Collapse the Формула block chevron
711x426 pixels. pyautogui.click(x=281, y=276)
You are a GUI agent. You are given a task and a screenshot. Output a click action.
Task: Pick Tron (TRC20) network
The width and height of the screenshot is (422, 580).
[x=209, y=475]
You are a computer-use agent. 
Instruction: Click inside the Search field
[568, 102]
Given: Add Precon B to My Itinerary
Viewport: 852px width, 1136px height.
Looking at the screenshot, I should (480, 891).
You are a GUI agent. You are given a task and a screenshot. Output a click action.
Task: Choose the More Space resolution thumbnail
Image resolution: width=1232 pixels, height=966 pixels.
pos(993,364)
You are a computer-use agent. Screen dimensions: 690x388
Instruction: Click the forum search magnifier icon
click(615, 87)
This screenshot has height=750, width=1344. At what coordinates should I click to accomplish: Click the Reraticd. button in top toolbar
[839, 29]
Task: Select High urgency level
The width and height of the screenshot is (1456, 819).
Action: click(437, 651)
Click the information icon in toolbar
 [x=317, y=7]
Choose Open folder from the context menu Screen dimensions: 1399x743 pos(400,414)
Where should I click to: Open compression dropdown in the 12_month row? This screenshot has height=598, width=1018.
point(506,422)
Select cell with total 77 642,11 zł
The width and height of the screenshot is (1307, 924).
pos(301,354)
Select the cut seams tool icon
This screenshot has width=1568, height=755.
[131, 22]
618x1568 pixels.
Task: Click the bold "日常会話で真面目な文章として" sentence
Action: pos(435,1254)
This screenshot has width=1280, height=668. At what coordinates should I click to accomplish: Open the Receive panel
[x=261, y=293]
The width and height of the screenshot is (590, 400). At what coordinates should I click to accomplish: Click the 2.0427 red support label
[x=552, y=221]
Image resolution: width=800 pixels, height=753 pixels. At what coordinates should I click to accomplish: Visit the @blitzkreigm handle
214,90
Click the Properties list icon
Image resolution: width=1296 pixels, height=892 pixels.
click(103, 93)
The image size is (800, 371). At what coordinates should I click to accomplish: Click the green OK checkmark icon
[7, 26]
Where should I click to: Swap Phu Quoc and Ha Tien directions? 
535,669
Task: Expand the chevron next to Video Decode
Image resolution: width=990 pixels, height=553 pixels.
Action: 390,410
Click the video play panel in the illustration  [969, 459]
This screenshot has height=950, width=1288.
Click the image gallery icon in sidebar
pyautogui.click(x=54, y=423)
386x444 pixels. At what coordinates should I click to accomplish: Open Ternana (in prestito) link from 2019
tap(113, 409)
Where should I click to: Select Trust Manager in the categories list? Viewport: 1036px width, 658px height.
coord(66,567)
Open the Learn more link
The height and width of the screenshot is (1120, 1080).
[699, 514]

WHAT THIS TASK INVOLVES: Show all lines above holding "dimensions".

EXERCISE ANSWER:
You are a computer-use agent. Screen dimensions: 690x388
Choose Open folder from the context menu Screen dimensions: 1399x743 pos(400,414)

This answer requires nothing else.